By Laura Helmuth
Smithsonian.com, May 20, 2011
Source: http://www.smithsonianmag.com/science-nature/Top-Ten-Myths-About-the-Brain.html#ixzz1O031KNEe
Repeated in pop culture for a century, the notion that humans only use 10 percent of our brains is false. Scans have shown that much of the brain is engaged even during simple tasks.
1. We use only 10 percent of our brains.
This one sounds so compelling—a precise number, repeated in pop culture for a century, implying that we have huge reserves of untapped mental powers. But the supposedly unused 90 percent of the brain is not some vestigial appendix. Brains are expensive—it takes a lot of energy to build brains during fetal and childhood development and maintain them in adults. Evolutionarily, it would make no sense to carry around surplus brain tissue. Experiments using PET or fMRI scans show that much of the brain is engaged even during simple tasks, and injury to even a small bit of brain can have profound consequences for language, sensory perception, movement or emotion.
True, we have some brain reserves. Autopsy studies show that many people have physical signs of Alzheimer’s disease (such as amyloid plaques among neurons) in their brains even though they were not impaired. Apparently we can lose some brain tissue and still function pretty well. And people score higher on IQ tests if they’re highly motivated, suggesting that we don’t always exercise our minds at 100 percent capacity.

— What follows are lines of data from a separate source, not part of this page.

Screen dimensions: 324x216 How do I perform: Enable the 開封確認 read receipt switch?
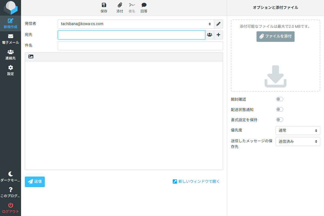point(279,99)

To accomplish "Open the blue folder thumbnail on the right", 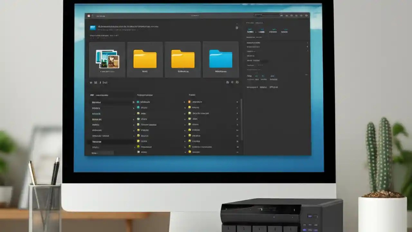I will point(221,60).
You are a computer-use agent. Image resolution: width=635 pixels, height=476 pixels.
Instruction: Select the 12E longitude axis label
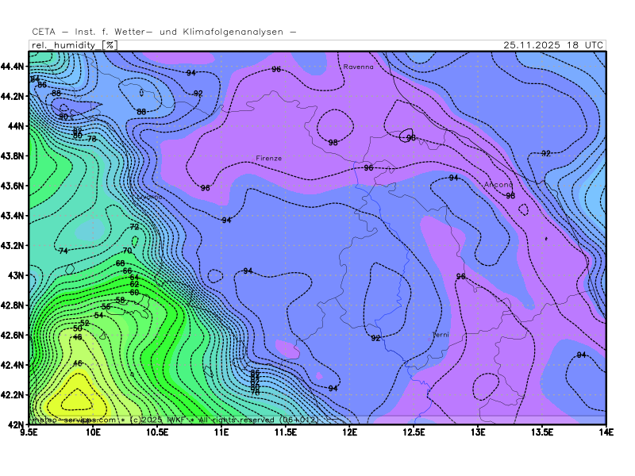click(350, 432)

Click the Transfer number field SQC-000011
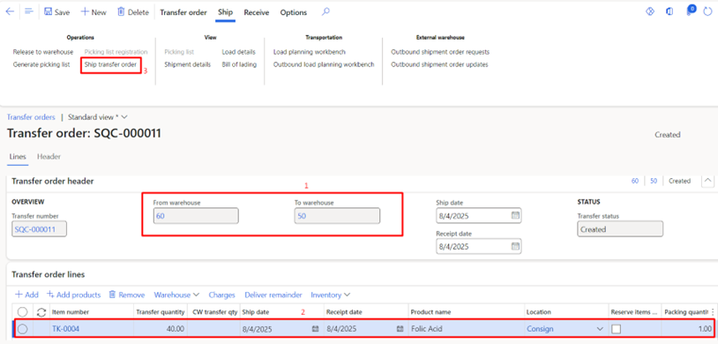[x=39, y=229]
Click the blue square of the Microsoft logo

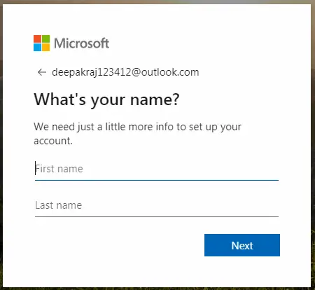point(37,47)
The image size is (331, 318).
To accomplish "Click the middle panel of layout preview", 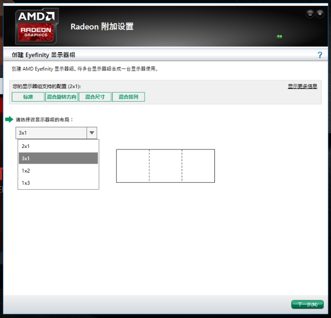I will (166, 166).
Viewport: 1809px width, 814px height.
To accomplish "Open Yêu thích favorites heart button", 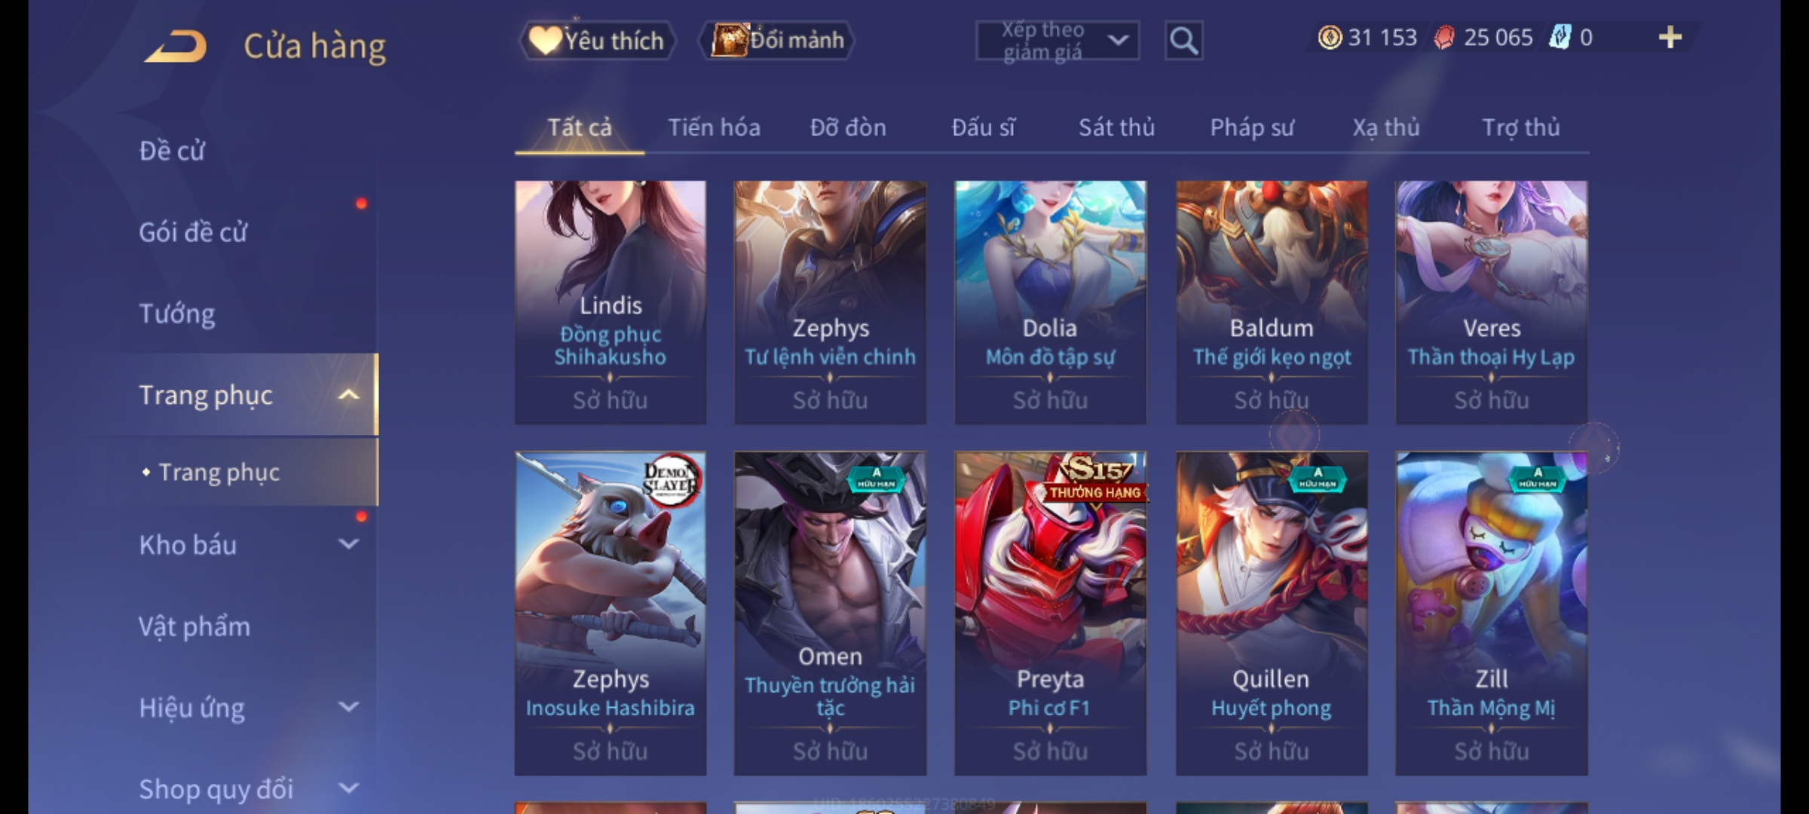I will [x=597, y=41].
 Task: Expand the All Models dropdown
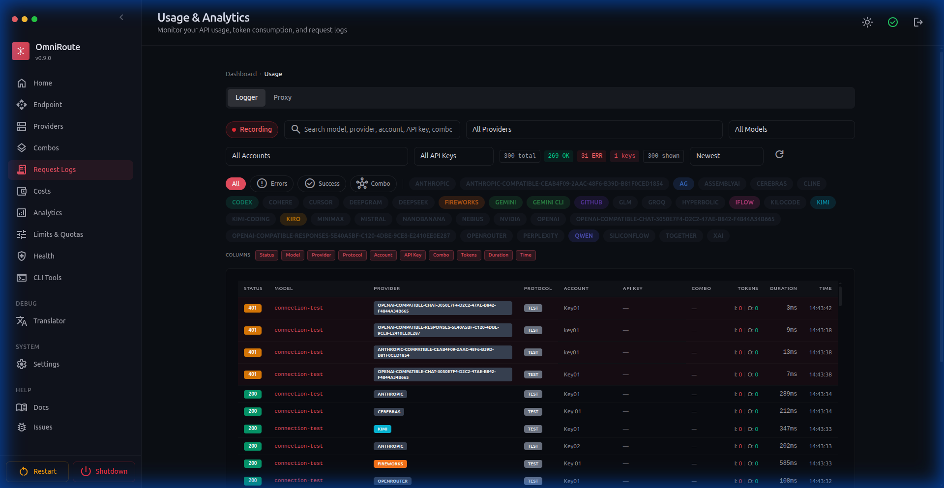coord(791,129)
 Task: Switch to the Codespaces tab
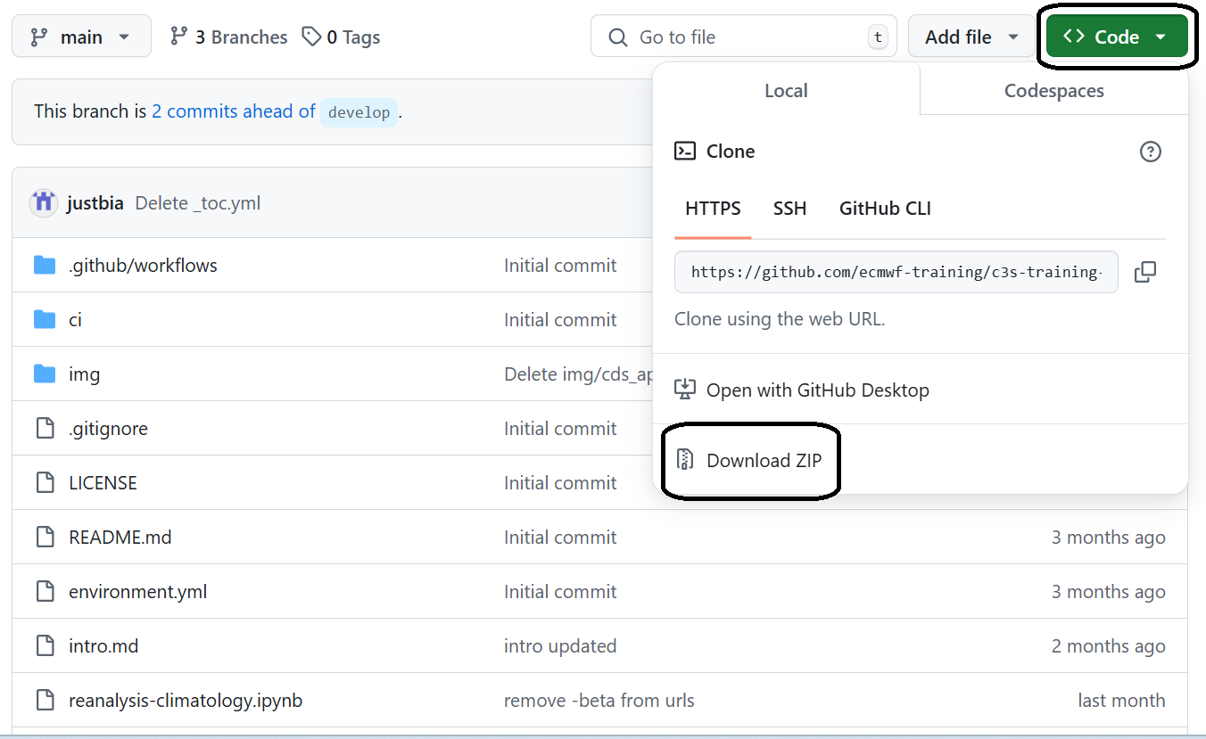coord(1053,90)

2. “Flashbulb memories” are precise, detailed and persistent.
We all have memories that feel as vivid and accurate as a snapshot, usually of some shocking, dramatic event—the assassination of President Kennedy, the explosion of the space shuttle Challenger, the attacks of September 11, 2001. People remember exactly where they were, what they were doing, who they were with, what they saw or heard. But several clever experiments have tested people’s memory immediately after a tragedy and again several months or years later. The test subjects tend to be confident that their memories are accurate and say the flashbulb memories are more vivid than other memories. Vivid they may be, but the memories decay over time just as other memories do. People forget important details and add incorrect ones, with no awareness that they’re recreating a muddled scene in their minds rather than calling up a perfect, photographic reproduction.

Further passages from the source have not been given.